Because that practitioner complained about the coordination, other
practitioners were irritated by him. I really felt sad when I noticed
that. I thought that I am a cultivator and my heart shouldn't be moved
by anything, so I wrote a letter to everyone and said, " I have lots of
shortcomings in organizing this activity, but I am going to be
responsible and coordinate the activity to the end. Please come to the
meeting tomorrow after sending forth righteous thoughts." However on
the next day, I started to have a stuffy feeling in my chest at 8:30 AM
and couldn't sit down at all. I paced back and forth, weighing whether
I should go to the meeting. I couldn't sit down to send forth righteous
thoughts and couldn't send forth righteous thoughts well at 9 AM. From
8:30 AM to 9:10 AM when I finished sending forth righteous thoughts, I
felt sad the whole time. But in the end I chose to face the problem
this. I said to myself: "I am going to sit down and face what I have to
face." I was the coordinator, and two minutes after I became
determined, everything became better. The stuffy feeling in my chest
was all gone and the bad substance was removed. The practitioner who
had complained about me had written a letter saying that he wouldn't
participate and attend any more meetings anymore. But he also came to
the meeting. Finally, everyone arranged the activity perfectly.

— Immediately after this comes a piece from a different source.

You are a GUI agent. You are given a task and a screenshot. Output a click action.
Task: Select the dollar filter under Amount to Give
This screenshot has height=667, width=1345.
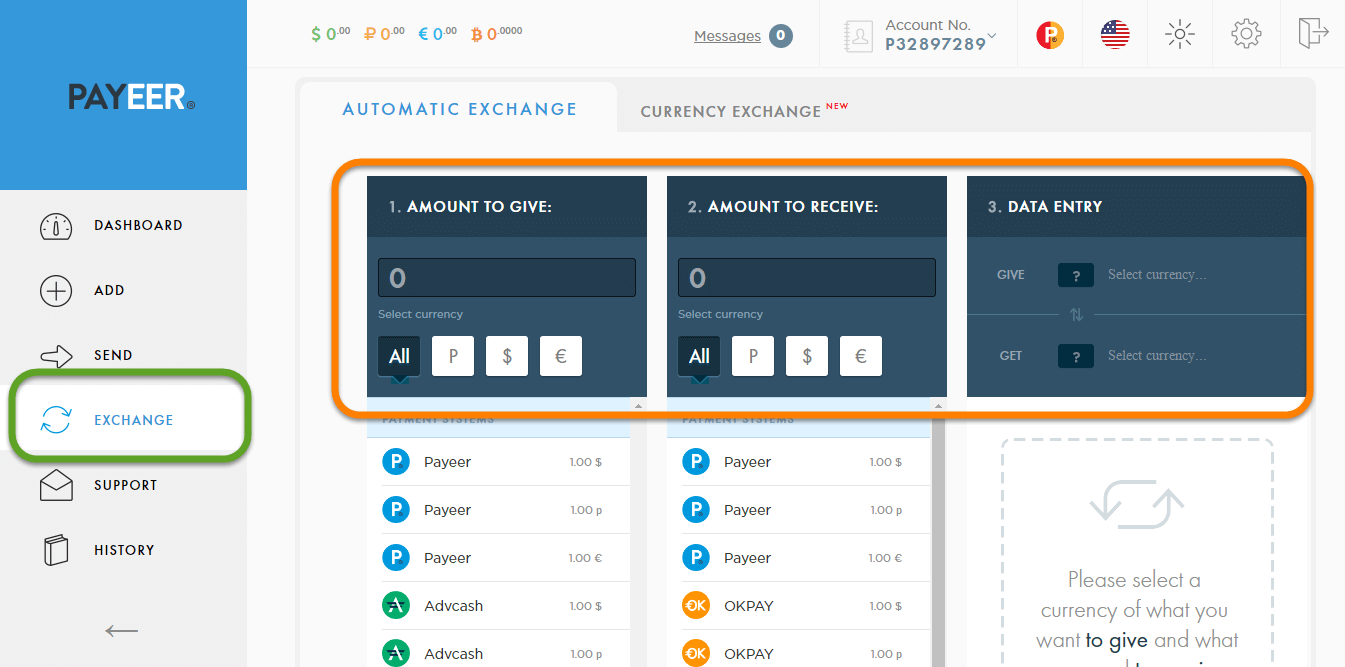click(x=506, y=355)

I had only one thought at that time, "no matter that I have to face, I
will face it head on. It is because I must behave as a Dafa
practitioner firmly and I must get rid of the bad elements firmly." As
the thought emerged, I felt the bad component was dissolved instantly.
It was like what Master has said, "When it's difficult to endure, you
can endure it. When it's impossible to do, you can do it. " Sometimes
we might face a situation so difficult that it is as if there is no way
we can overcome it. But in fact, when we don't treat it as significant
and take a step over it, it will become nothing.